Text segment:
┌──

# Spikes delite?



## GailC (Aug 20, 2011)

Do any stores carry spikes delite or can it only be ordered online? I'd like to add it to my mix but hate the idea of having it shipped.


----------



## amylynnbales (Jan 27, 2013)

I know you weren't asking for opinions, but I've heard Spike's Delight is, well, not all that great quality.


----------



## GailC (Aug 20, 2011)

It actually one of the highest rated hedgie foods there is. After doing much research over the last few days, I'm really inclined to think that high quality cat food isn't quite right for hedgies. They aren't carnivores after all and thats what cat food is made for and you are right, I didn't ask for opinions and I'd prefer not to hear anymore. I know how everyone feels about cat food vs hedgie food, I just have a different view.


----------



## JJStefaniec (Nov 27, 2012)

I beleive you can only order it online.


----------



## shmurciakova (Sep 7, 2008)

└──

Data entries:
┌──

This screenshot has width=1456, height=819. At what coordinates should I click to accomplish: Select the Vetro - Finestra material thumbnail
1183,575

└──
┌──

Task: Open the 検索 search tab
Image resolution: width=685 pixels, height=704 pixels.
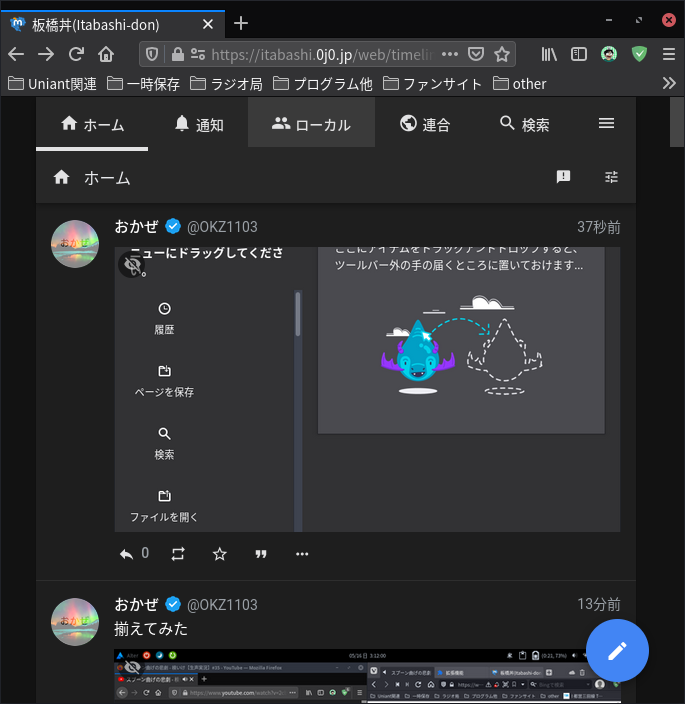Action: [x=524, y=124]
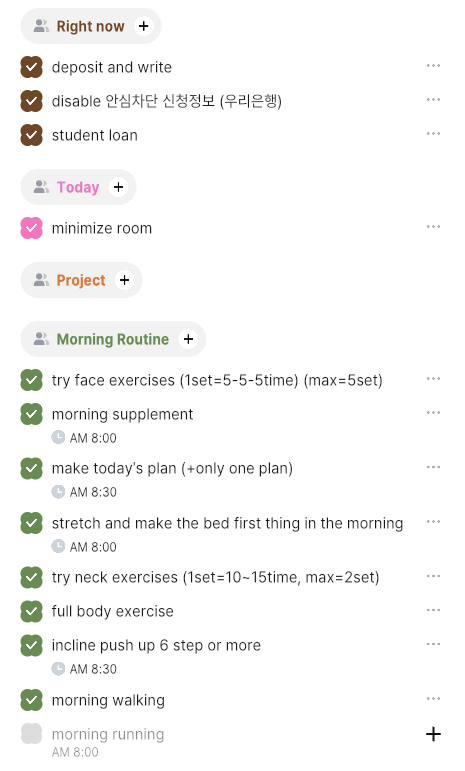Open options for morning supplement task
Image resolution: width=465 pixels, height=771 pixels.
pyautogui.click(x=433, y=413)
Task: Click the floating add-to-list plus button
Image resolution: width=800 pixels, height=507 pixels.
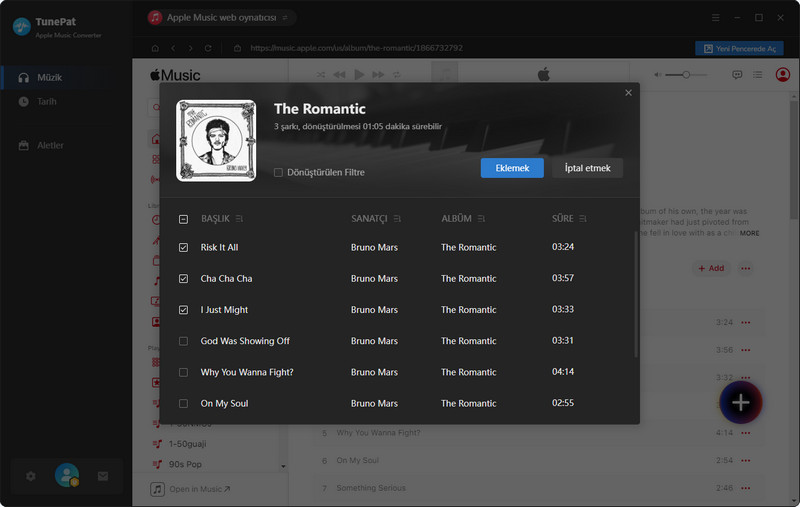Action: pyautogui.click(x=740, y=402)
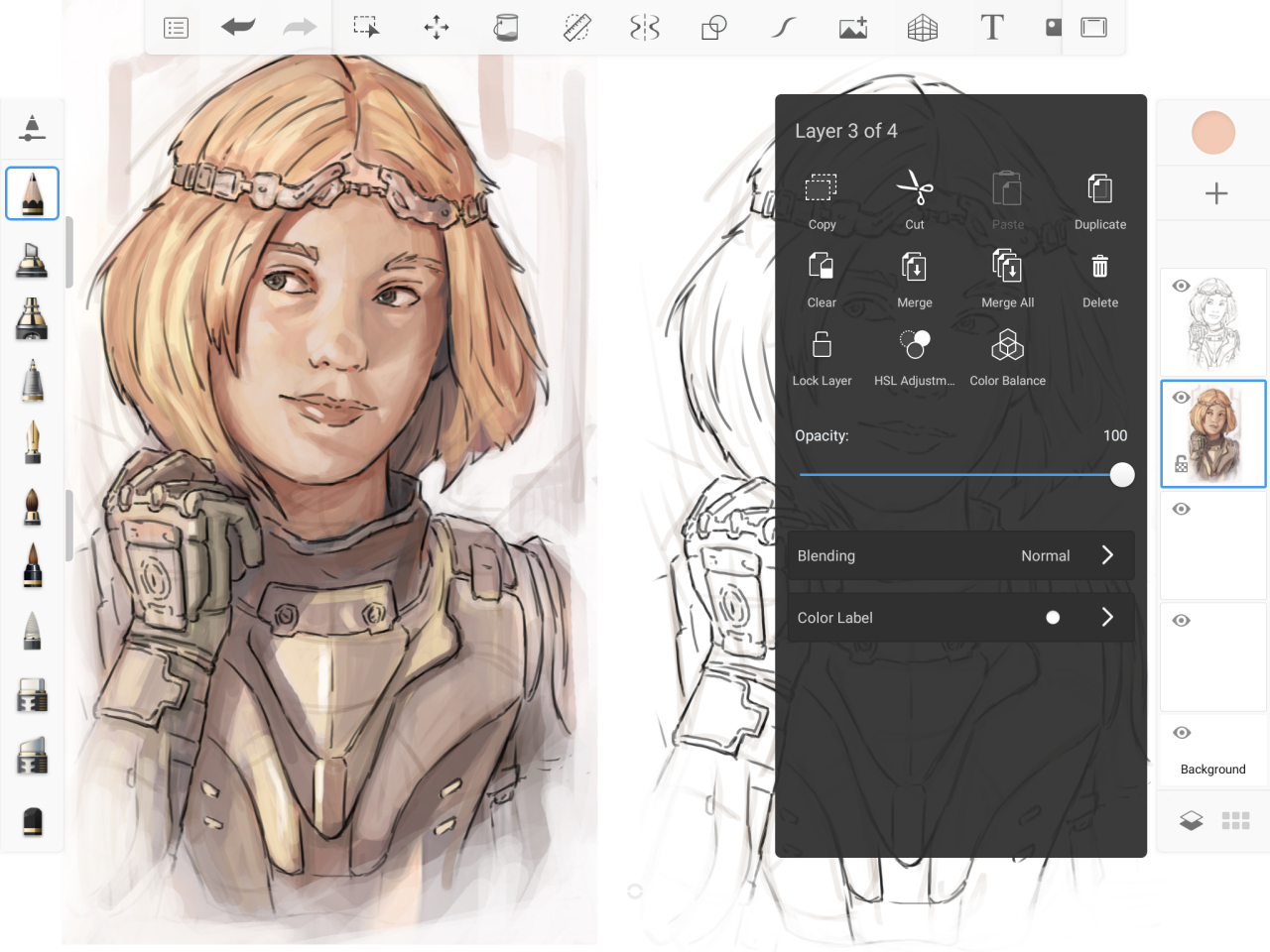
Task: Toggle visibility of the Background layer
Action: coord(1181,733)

└──

Problems:
1 - Which usernames head the posts in the hedgehog food thread? List each one once.
2 - Carry the hedgehog food thread forward from its final line.

Outputs by task:
1 - GailC, amylynnbales, JJStefaniec, shmurciakova

2 -
Gail, I tend to agree with you to some extent. Rather than going into some long winded post about my reasoning you can read what I wrote in the "confused about food" thread. I think there is a fine line as to what to feed a hedgehog and I do like that some of the hog foods include things like meal worms and other insect ingredients. Hedgehogs are omnivores in the wild and I do think it is possible for them to thrive on certain cat foods as long as it is supplemented with insects and other things like sweet potatoes, eggs, some veggies and so forth. I personally have not tried Spikes Delight, but one food that always intrigued me is called insectivore diet. The only problem is that it is a strange consistency and at least Snoball, my first hog did not like it. I haven't fed it to Daisy though...it might be something to check out.
Anyway, good luck deciding what to feed. A lot of the more interesting choices have to be shipped unfortunately, unless you can convince a local pet store to carry them, or order them for you.
-Susan H.


----------



## nikki (Aug 28, 2008)

My concern with Spikes Delight is that recently there were problems with plastic like pieces found in the kibble. There was at least one hedgie I know of that had severe mouth injuries from it. When the company that makes Spikes Delight was contacted they refused to even look into the problem.


----------



## GailC (Aug 20, 2011)

As much as I would like to feed spikes delite, ordering it online really is a hassle and hearing about a issue like the plastic that the company won't look into just adds another reason not to bother with it.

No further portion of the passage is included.